In this 2015 photo, polluted water from the Gold King Mine disaster flows through retention ponds designed to filter out heavy metals. (Associated Press photo by Brennan Linsley) |
Environmental Protection Agency Administrator Scott Pruitt announced Friday that hard-rock mining companies will no longer be required to prove they have the financial means to clean up their pollution, "despite an industry legacy of abandoned mines that have fouled waterways across the U.S.," Matthew Brown reports for The Associated Press. The Obama administration, on its way out in December 2016, proposed to make hard-rock mining companies set aside money for possible cleanup, under a court order after environmental groups sued the government to enforce the long-ignored provision in the 1980 federal Superfund law. In February, Pruitt delayed enforcement of the rule and said he wanted more input from mining companies and other stakeholders.
In Friday's announcement, Pruitt said that more laws were unnecessary because modern mining practices and current state and federal laws already adequately address the risks from mines that are still operating. Requiring more stringent laws "would impose an undue burden on this important sector of the American economy and rural America, where most of these jobs are based," he said.
While Pruitt says the decision will benefit rural residents, pollution from abandoned mines is hurting rural Americans. "The U.S. mining industry has a long history of abandoning contaminated sites and leaving taxpayers to foot the bill for cleanups," Brown reports. "Thousands of shuttered mines leak contaminated water into rivers, streams and other waterways, including hundreds of cases in which the EPA has intervened, sometimes at huge expense."

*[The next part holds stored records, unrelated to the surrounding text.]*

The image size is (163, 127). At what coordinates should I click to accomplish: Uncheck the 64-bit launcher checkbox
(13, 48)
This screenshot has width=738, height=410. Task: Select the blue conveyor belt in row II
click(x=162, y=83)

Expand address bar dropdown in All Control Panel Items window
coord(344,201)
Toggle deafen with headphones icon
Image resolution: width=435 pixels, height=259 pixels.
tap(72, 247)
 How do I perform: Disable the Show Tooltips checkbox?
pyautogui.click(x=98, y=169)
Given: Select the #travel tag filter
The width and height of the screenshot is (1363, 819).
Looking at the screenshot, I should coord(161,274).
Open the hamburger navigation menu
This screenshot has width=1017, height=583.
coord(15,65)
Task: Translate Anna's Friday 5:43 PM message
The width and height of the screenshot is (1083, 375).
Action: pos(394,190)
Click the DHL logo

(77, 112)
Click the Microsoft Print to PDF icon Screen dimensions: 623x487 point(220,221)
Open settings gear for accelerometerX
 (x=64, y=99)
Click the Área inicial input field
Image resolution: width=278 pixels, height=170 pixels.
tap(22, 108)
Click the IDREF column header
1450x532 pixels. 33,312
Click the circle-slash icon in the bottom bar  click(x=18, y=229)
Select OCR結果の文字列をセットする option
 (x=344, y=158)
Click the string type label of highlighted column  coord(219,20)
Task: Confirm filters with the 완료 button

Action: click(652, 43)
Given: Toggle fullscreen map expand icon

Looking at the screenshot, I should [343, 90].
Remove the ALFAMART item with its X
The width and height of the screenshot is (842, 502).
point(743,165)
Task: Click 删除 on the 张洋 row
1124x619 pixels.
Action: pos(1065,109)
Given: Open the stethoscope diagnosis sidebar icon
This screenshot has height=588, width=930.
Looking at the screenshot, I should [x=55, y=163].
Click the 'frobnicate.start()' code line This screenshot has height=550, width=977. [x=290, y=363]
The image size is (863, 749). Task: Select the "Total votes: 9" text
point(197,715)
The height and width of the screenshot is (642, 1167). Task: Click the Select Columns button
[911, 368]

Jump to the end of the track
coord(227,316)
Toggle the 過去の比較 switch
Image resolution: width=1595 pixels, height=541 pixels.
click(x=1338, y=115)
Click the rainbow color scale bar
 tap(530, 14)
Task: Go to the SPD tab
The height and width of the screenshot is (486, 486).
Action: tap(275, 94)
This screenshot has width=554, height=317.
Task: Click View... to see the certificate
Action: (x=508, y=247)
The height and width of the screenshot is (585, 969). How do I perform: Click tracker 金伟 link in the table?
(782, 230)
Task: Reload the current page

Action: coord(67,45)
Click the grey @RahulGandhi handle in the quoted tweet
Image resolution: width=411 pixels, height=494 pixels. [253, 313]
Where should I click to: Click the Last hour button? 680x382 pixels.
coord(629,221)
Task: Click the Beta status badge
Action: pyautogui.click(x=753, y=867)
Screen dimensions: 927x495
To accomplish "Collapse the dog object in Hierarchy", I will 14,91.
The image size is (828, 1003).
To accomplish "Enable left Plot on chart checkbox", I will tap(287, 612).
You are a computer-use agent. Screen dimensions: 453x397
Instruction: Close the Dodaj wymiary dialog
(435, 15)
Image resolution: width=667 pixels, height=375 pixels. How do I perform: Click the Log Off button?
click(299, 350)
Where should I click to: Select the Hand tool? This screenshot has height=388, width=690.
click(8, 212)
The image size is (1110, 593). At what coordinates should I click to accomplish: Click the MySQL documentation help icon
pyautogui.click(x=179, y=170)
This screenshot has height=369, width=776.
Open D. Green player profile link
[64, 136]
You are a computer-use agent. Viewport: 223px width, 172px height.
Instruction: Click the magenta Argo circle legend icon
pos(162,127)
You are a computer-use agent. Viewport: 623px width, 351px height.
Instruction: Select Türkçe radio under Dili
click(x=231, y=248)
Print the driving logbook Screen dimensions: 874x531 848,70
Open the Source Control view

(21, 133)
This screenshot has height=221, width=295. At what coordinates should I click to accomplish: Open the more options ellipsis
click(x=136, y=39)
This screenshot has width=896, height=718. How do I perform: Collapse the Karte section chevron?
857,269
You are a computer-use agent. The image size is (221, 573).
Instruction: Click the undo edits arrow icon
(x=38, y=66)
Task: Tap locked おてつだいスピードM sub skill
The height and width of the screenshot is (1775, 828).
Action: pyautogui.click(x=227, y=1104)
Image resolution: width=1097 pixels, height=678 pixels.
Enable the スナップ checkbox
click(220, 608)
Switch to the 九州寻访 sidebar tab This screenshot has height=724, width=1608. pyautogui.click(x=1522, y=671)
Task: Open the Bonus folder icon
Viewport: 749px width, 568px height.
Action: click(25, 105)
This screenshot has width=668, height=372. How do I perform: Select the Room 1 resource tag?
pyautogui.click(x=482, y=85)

Since 1980, at least 52 mines spilled or otherwise released pollution, according to EPA documents. That includes an abandoned uranium mine that could be causing serious health problems in rural Arizona, and the 2015 Gold King Mine spill in Colorado, in which an EPA cleanup team accidentally caused 3 million gallons of lead and arsenic-tainted water to contaminate rivers in three states. EPA's Office of Inspector General ruled in June that the spill was worse than it should have been because the EPA had no rules for dealing with toxic mines that were prone to blowouts.